A word-for-word copy of the following listing is needed. Leave out its images.
[SOURCE RECORDS]
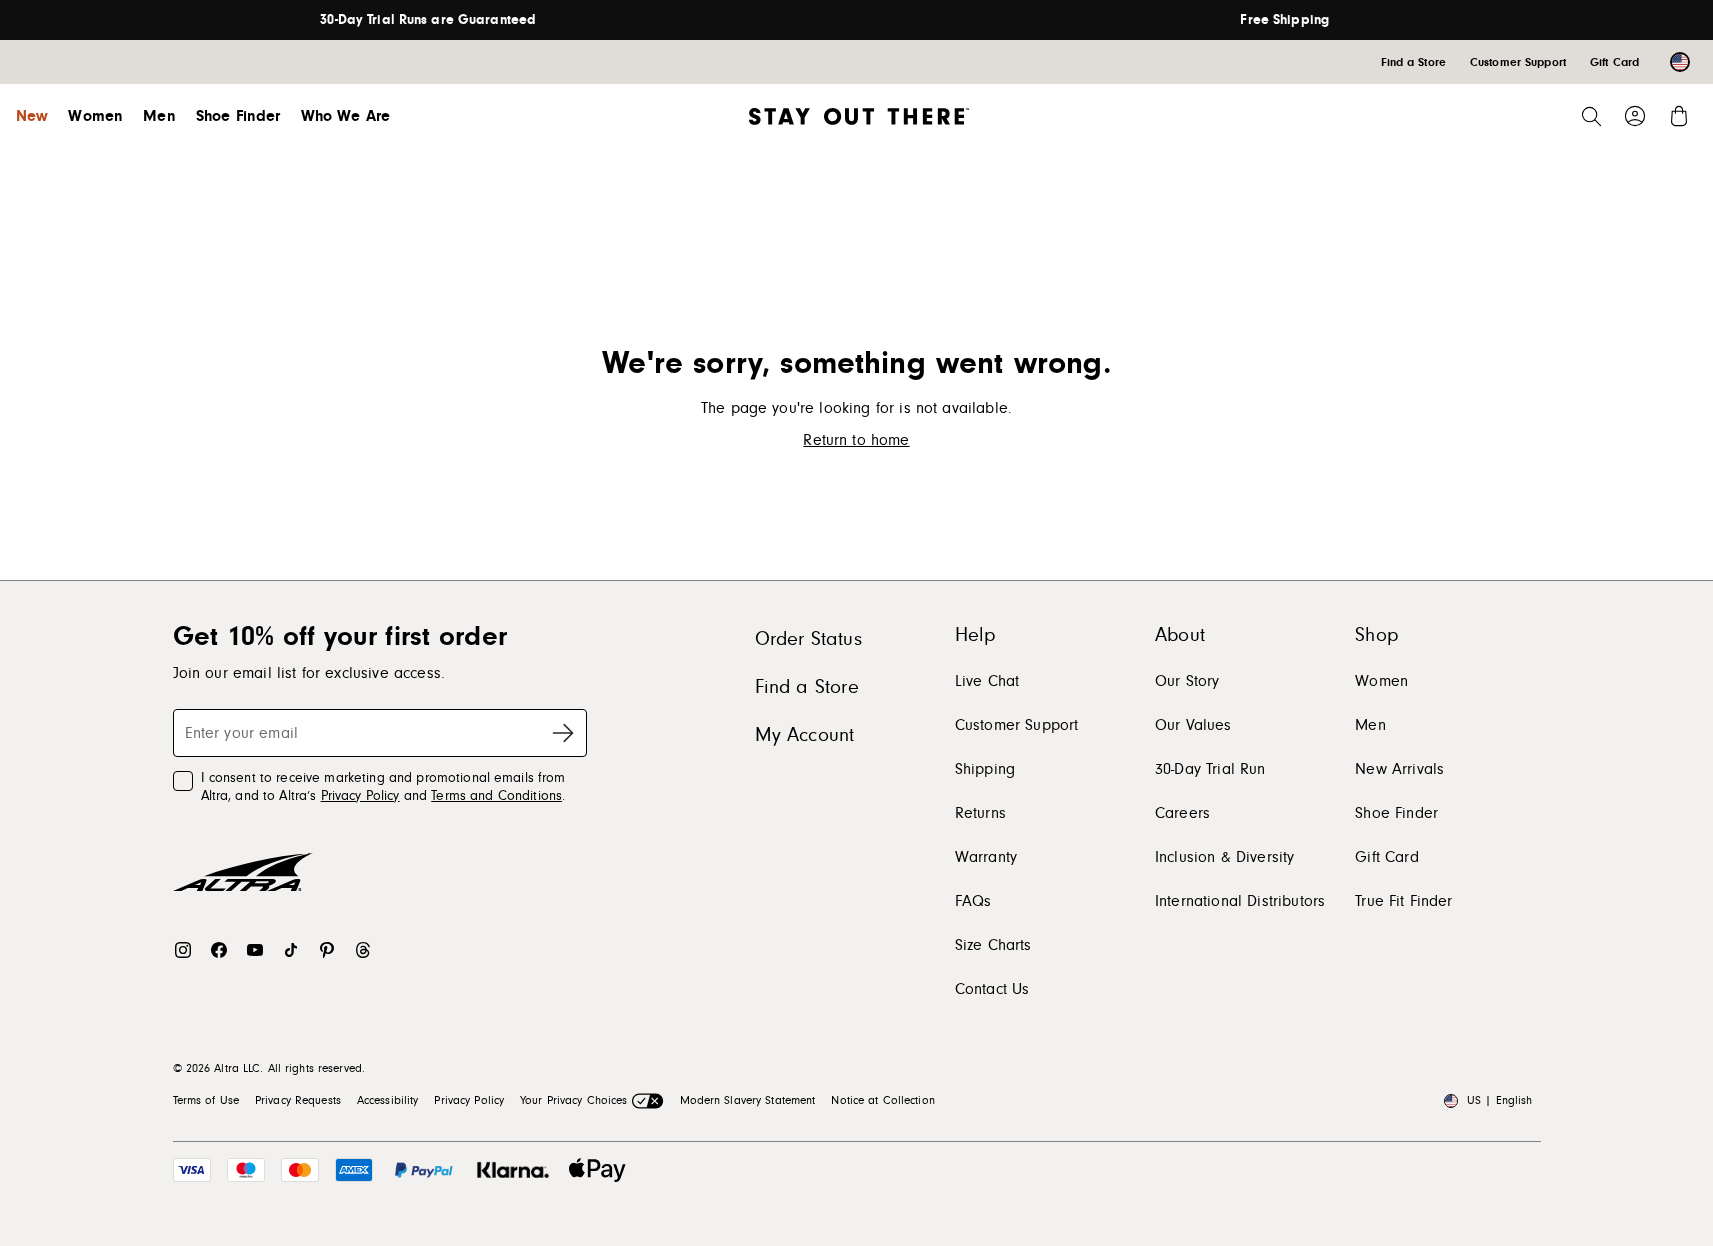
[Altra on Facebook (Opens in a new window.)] (219, 950)
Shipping (985, 769)
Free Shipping (1284, 20)
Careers (1182, 813)
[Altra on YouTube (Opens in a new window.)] (255, 950)
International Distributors (1240, 901)
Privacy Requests (298, 1100)
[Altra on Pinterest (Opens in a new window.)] (327, 950)
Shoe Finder (238, 116)
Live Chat (987, 681)
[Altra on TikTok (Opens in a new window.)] (291, 950)
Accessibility (388, 1100)
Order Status (808, 639)
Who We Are (346, 116)
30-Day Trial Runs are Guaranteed (428, 20)
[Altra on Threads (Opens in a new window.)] (363, 950)
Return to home (856, 440)
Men (159, 116)
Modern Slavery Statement (748, 1100)
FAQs (973, 901)
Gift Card (1386, 857)
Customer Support (1017, 725)
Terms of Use (206, 1100)
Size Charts (993, 945)
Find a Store (807, 687)
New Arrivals (1399, 769)
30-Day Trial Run (1210, 769)
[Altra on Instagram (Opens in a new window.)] (183, 950)
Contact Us (992, 989)
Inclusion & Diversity (1224, 857)
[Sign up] (563, 733)
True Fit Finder (1403, 901)
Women (95, 116)
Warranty (986, 857)
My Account (805, 735)
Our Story (1187, 681)
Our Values (1193, 725)
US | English (1499, 1100)
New (32, 116)
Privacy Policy (360, 796)
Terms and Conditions (496, 796)
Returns (980, 813)
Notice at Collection (882, 1100)
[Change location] (1680, 62)
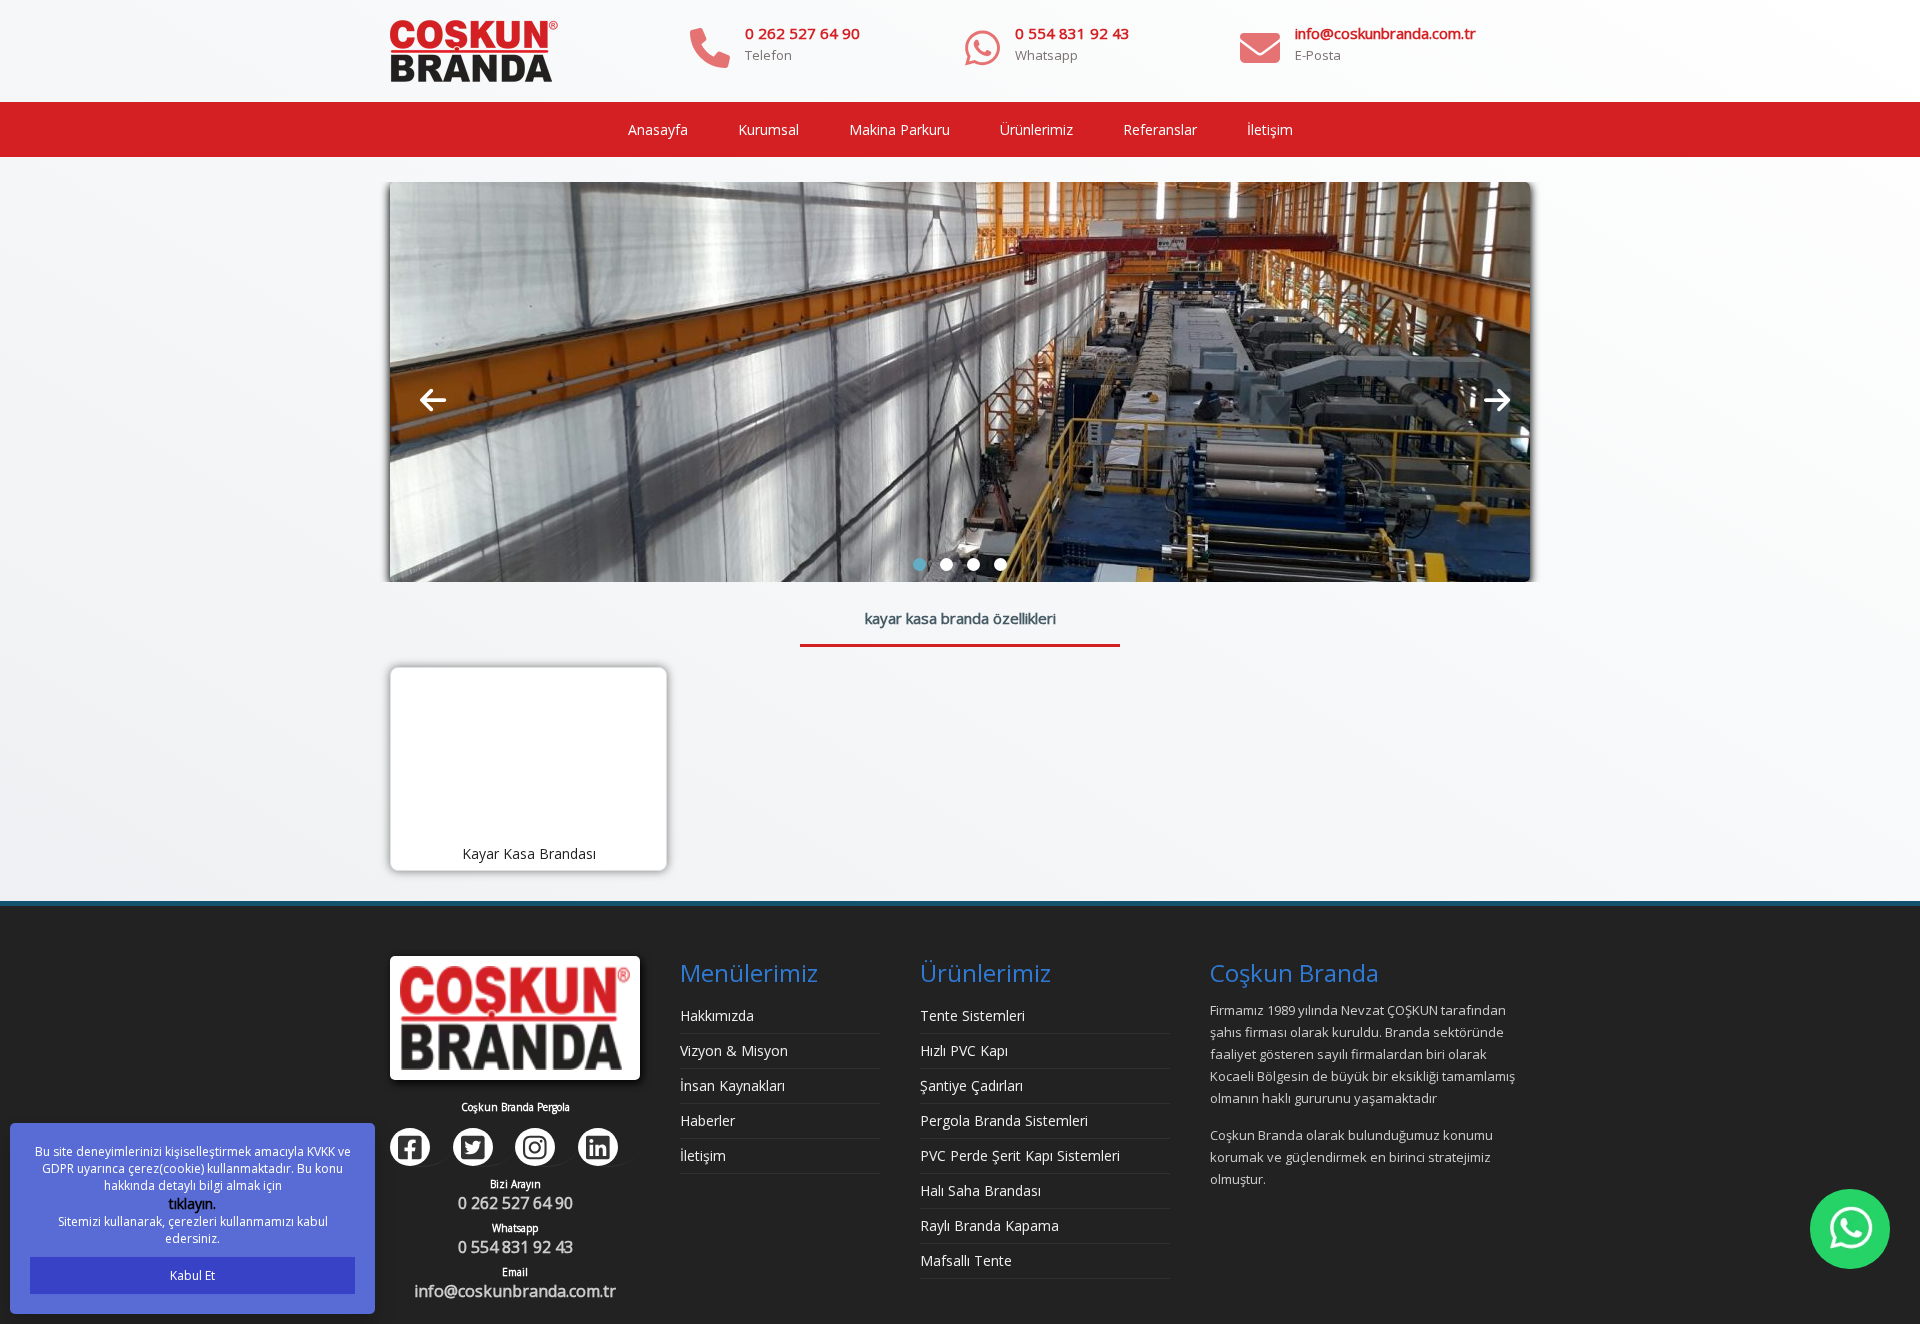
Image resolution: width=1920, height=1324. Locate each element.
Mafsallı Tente (966, 1260)
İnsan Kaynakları (732, 1085)
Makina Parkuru (899, 129)
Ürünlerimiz (1036, 129)
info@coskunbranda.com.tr (1385, 33)
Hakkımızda (717, 1015)
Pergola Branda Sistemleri (1004, 1120)
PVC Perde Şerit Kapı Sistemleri (1020, 1155)
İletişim (1270, 129)
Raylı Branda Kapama (989, 1225)
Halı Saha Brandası (980, 1190)
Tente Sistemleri (972, 1015)
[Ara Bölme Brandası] (960, 381)
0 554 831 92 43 (1072, 33)
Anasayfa (658, 129)
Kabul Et (192, 1275)
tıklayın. (192, 1203)
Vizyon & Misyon (734, 1050)
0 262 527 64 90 (802, 33)
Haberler (707, 1120)
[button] (919, 564)
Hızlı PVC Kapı (964, 1050)
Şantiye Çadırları (971, 1085)
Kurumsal (768, 129)
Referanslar (1160, 129)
[/SOURCE RECORDS]
» FINAL ANSWER
[Altra on Facebook (Opens in a new window.)] (219, 950)
Shipping (985, 769)
Free Shipping (1284, 20)
Careers (1182, 813)
[Altra on YouTube (Opens in a new window.)] (255, 950)
International Distributors (1240, 901)
Privacy Requests (298, 1100)
[Altra on Pinterest (Opens in a new window.)] (327, 950)
Shoe Finder (238, 116)
Live Chat (987, 681)
[Altra on TikTok (Opens in a new window.)] (291, 950)
Accessibility (388, 1100)
Order Status (808, 639)
Who We Are (346, 116)
30-Day Trial Runs are Guaranteed (428, 20)
[Altra on Threads (Opens in a new window.)] (363, 950)
Return to home (856, 440)
Men (159, 116)
Modern Slavery Statement (748, 1100)
FAQs (973, 901)
Gift Card (1386, 857)
Customer Support (1017, 725)
Terms of Use (206, 1100)
Size Charts (993, 945)
Find a Store (807, 687)
New Arrivals (1399, 769)
30-Day Trial Run (1210, 769)
[Altra on Instagram (Opens in a new window.)] (183, 950)
Contact Us (992, 989)
Inclusion & Diversity (1224, 857)
[Sign up] (563, 733)
True Fit Finder (1403, 901)
Women (95, 116)
Warranty (986, 857)
My Account (805, 735)
Our Story (1187, 681)
Our Values (1193, 725)
US | English (1499, 1100)
New (32, 116)
Privacy Policy (360, 796)
Terms and Conditions (496, 796)
Returns (980, 813)
Notice at Collection (882, 1100)
[Change location] (1680, 62)
Image resolution: width=1920, height=1324. Locate each element.
Mafsallı Tente (966, 1260)
İnsan Kaynakları (732, 1085)
Makina Parkuru (899, 129)
Ürünlerimiz (1036, 129)
info@coskunbranda.com.tr (1385, 33)
Hakkımızda (717, 1015)
Pergola Branda Sistemleri (1004, 1120)
PVC Perde Şerit Kapı Sistemleri (1020, 1155)
İletişim (1270, 129)
Raylı Branda Kapama (989, 1225)
Halı Saha Brandası (980, 1190)
Tente Sistemleri (972, 1015)
[Ara Bölme Brandası] (960, 381)
0 554 831 92 43 (1072, 33)
Anasayfa (658, 129)
Kabul Et (192, 1275)
tıklayın. (192, 1203)
Vizyon & Misyon (734, 1050)
0 262 527 64 90 (802, 33)
Haberler (707, 1120)
[button] (919, 564)
Hızlı PVC Kapı (964, 1050)
Şantiye Çadırları (971, 1085)
Kurumsal (768, 129)
Referanslar (1160, 129)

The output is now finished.